Recently, we have shown that mice, which are homozygous for a targeted deletion of the full-length Brca1, and heterozygous for p53-null mutation (Brca111/11p53+/) exhibit premature aging characterized by decreased life span, reduced body fat deposition, osteoporosis, skin atrophy, and decreased wound healing. The Brca111/11p53+/ mice also suffer increased tumorigenesis when the remaining wild-type (WT) p53 allele is lost. The molecular mechanisms underlying these defects are not clear. Using DNA microarray and candidate approaches, we have identified over 100 genes that are differentially expressed in BRCA1 mutant and control cells. Analyzing and validating these genes based on phenotypes of mutant mice and cells may allow the identification of earliest changes associated with tumorigenesis, and markers for early diagnosis of mammary tumors. Aging has been defined in humans as the age-related deterioration of physiologic functions necessary for the survival and fertility of an organism. Multiple environmental- and/or genetic-related factors, including, Sir2, and insulin-like growth factor-1 (IGF-I) signaling, have been associated with various aging symptoms. In the past year, we have focused on interactions between BRCA1 and the IGF-1 signaling pathway for tumorigenesis and aging. Our data indicate that Brca1 deficiency leads to increased expression of several IGF signaling axis members (i.e. IGF-1, IGF receptor-1, and IRS-1) in multiple experimental systems, including BRCA1-deficient mice, primary mammary tumors, and cultured human cells. Furthermore, we provide evidence that activation of IGF signaling by BRCA1 deficiency can also occur in a p53-independent fashion. Our data indicate that BRCA1 interacts with the IRS-1 promoter and inhibits its activity that is associated with epigenetic modification of histone H3 and histone H4 to a transcriptional repression chromatin configuration. We further show that BRCA1-deficient mammary tumor cells exhibit high levels of IRS-1, and acute suppression of Irs-1 using RNA interference significantly inhibits growth of these cells. Those observations provide a molecular insight in understanding both fundamental and therapeutic BRCA1-associated tumorigenesis and aging.

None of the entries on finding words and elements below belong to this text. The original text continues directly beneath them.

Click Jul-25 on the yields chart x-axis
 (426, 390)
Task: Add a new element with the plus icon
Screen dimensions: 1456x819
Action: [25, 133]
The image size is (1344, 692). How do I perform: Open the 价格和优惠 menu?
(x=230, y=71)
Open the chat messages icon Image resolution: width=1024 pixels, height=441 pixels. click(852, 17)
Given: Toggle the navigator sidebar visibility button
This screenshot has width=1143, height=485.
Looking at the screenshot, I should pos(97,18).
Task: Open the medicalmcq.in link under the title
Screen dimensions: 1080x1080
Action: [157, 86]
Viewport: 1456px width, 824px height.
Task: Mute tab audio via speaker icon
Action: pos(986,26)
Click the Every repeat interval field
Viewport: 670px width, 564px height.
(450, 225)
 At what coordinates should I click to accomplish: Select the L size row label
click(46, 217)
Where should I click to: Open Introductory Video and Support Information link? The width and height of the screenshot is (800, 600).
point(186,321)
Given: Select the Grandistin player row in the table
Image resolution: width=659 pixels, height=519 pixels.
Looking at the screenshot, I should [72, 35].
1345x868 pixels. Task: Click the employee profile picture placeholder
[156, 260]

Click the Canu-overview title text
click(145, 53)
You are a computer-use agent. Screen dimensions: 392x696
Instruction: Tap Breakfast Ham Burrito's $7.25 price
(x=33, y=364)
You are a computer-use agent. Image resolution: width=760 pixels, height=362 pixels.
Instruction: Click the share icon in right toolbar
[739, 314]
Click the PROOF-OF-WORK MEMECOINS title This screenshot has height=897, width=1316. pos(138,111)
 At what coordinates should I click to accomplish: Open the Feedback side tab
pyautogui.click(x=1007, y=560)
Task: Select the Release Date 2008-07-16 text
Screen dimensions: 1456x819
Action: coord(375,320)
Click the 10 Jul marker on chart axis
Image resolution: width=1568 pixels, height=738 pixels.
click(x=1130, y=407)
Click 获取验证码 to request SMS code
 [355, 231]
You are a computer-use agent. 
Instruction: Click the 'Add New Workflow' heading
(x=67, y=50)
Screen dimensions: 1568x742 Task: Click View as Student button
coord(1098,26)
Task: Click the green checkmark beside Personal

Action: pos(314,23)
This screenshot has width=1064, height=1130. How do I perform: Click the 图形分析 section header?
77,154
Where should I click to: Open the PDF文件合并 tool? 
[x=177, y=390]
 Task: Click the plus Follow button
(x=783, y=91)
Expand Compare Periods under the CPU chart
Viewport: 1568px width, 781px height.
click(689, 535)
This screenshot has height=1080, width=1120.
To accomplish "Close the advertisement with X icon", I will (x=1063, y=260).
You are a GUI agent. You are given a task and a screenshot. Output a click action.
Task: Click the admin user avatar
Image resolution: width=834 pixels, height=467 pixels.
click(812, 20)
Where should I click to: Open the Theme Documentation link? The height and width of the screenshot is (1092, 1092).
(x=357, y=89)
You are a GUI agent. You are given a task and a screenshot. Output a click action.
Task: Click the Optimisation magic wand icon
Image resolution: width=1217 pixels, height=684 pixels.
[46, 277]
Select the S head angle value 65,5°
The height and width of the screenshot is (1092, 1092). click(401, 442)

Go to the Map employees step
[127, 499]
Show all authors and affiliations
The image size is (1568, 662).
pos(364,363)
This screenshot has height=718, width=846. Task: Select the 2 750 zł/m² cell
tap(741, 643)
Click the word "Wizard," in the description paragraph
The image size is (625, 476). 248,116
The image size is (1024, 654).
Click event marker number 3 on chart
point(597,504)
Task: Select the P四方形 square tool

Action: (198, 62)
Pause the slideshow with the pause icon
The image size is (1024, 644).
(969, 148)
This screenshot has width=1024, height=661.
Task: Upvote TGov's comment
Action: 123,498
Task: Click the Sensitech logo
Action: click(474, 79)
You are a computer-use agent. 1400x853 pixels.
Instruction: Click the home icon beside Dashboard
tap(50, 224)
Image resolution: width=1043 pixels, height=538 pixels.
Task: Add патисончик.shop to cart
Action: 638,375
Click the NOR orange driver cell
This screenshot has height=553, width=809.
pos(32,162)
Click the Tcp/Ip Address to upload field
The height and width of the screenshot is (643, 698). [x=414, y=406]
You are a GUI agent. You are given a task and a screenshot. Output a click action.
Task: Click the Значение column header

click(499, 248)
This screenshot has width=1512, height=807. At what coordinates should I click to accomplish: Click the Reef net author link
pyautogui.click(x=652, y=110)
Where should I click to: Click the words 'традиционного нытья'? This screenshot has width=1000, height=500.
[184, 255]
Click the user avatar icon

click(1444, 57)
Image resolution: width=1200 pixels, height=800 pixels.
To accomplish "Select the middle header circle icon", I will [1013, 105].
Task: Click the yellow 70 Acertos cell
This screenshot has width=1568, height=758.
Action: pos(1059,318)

最近，我们已经表明，对于全长BRCA1的靶向缺失而纯合的小鼠，以及用于p53-null突变（BRCA111/11P53+/）的杂合子表现出早熟的过早衰老，其特征是寿命减少，体内脂肪沉积减少，骨质骨质病，骨质病，骨质症，伤口疗养和减少。当剩余的野生型（WT）p53等位基因丢失时，BRCA111/ 11P53+/小鼠的肿瘤发生也增加。这些缺陷背后的分子机制尚不清楚。使用DNA微阵列和候选方法，我们已经确定了在BRCA1突变体和对照细胞中差异表达的100多种基因。根据突变小鼠和细胞的表型分析和验证这些基因可能允许鉴定与肿瘤发生相关的最早变化，以及用于早期诊断乳腺肿瘤的标志物。 衰老已被定义为人类与年龄相关的生理功能的恶化，这是生物体生存和生育能力所必需的。多种环境和/或遗传相关因素，包括SIR2和胰岛素样生长因子1（IGF-I）信号传导，与各种衰老症状有关。在过去的一年中，我们专注于BRCA1与肿瘤发生和衰老的IGF-1信号传导途径之间的相互作用。我们的数据表明，BRCA1缺乏导致多个实验系统中的几个IGF信号轴成员（即IGF-1，IGF受体1和IRS-1）的表达增加，包括BRCA1缺陷型小鼠，原发性乳腺肿瘤和培养的人类细胞。此外，我们提供的证据表明，BRCA1缺乏症对IGF信号的激活也可以以p53独立的方式发生。我们的数据表明，BRCA1与IRS-1启动子相互作用，并抑制与组蛋白H3和组蛋白H4的表观遗传修饰与转录抑制染色质构型相关的活性。我们进一步表明，BRCA1缺陷型乳腺肿瘤细胞表现出高水平的IRS-1，并且使用RNA干扰对IRS-1的急性抑制显着抑制了这些细胞的生长。这些观察结果为理解基本和治疗性BRCA1相关的肿瘤发生和衰老提供了分子见解。